_To be done_
Starting with the line that has "Where should I" and going on through the line that has "coord(88,250)", reproduce that part of the data with "magnifier icon" swapped for "search icon" and everything else left unchanged.
- - - -
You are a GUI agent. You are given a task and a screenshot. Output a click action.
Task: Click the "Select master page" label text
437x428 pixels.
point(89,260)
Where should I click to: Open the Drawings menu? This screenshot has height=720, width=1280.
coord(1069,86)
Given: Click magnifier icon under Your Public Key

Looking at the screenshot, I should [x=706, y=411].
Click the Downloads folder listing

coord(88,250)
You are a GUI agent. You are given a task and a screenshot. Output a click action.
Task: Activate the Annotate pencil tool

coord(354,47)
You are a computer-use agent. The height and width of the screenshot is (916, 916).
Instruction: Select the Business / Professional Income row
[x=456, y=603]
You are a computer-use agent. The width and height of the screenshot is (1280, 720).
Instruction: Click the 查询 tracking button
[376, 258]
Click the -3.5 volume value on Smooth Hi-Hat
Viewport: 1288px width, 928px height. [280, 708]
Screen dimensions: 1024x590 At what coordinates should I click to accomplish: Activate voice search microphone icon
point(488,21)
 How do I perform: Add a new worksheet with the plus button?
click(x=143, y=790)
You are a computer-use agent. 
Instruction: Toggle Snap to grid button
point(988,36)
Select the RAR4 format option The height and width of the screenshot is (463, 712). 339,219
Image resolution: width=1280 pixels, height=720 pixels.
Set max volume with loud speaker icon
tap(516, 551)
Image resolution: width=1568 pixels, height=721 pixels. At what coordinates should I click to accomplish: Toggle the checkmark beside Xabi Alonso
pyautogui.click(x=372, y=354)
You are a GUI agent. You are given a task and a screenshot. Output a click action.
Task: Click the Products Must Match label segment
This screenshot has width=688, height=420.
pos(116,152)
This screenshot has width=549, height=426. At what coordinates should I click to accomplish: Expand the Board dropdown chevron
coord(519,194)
- - - -
_Solution to the problem_
Where should I click to: Open the Drawings menu? This screenshot has height=720, width=1280.
coord(1069,86)
Given: Click search icon under Your Public Key

Looking at the screenshot, I should [x=706, y=411].
Click the Downloads folder listing

coord(88,250)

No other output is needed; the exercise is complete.